Problem to work on: Of all the lines in the material, tally those containing the string "agent", and report nothing but the total.

+ + + + +

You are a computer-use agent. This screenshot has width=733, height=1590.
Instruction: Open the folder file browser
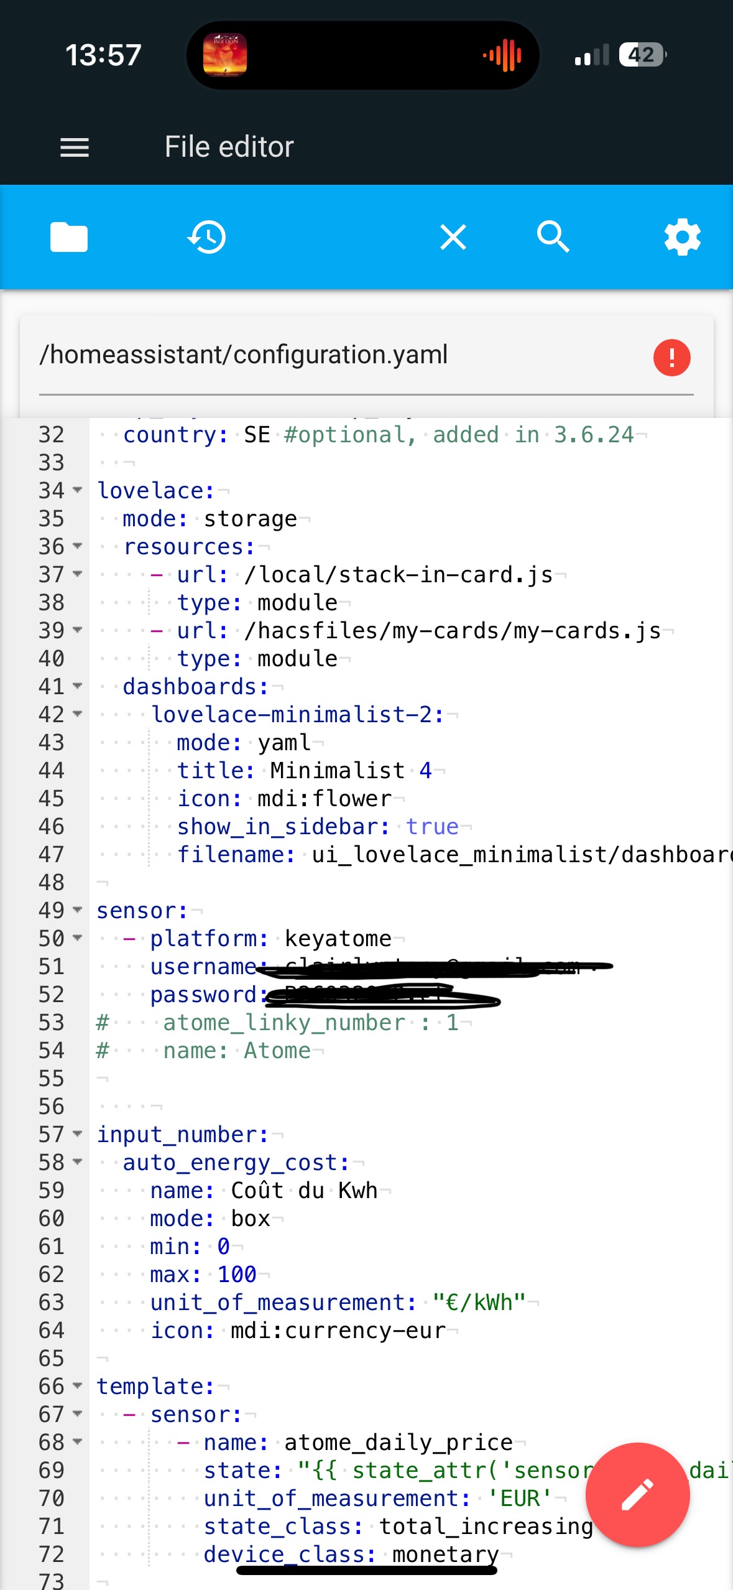coord(68,237)
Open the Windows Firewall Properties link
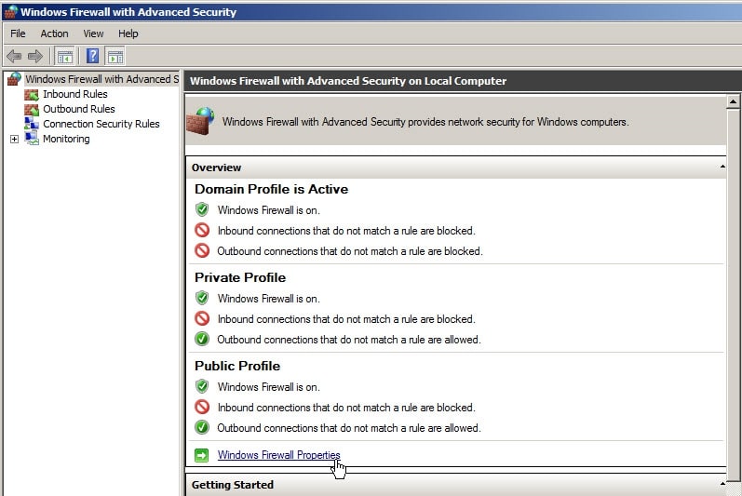Image resolution: width=742 pixels, height=496 pixels. [278, 455]
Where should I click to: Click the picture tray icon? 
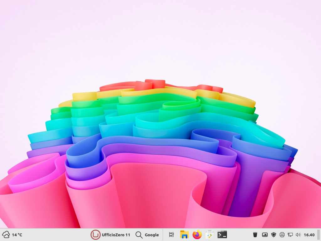point(265,235)
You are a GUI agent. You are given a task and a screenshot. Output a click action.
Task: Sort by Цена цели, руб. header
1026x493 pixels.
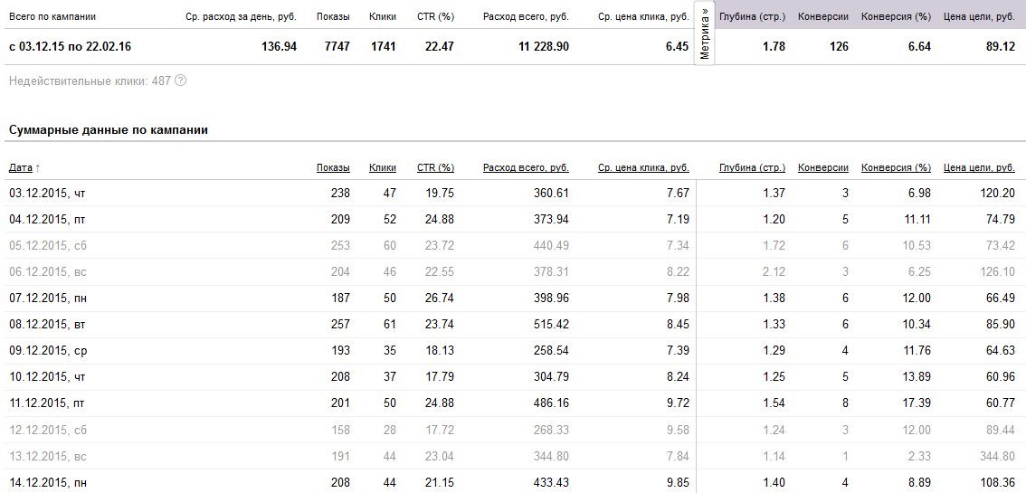click(980, 168)
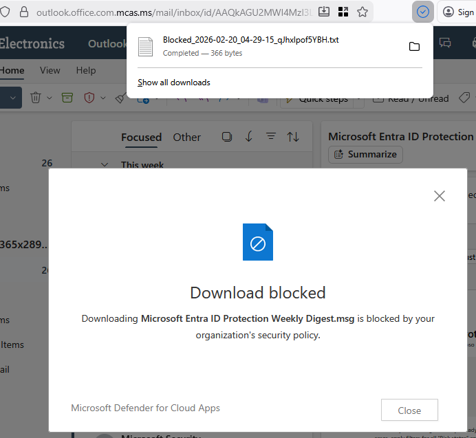This screenshot has height=438, width=476.
Task: Open the Help ribbon tab
Action: click(x=86, y=70)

+ + + + +

Expected output: 2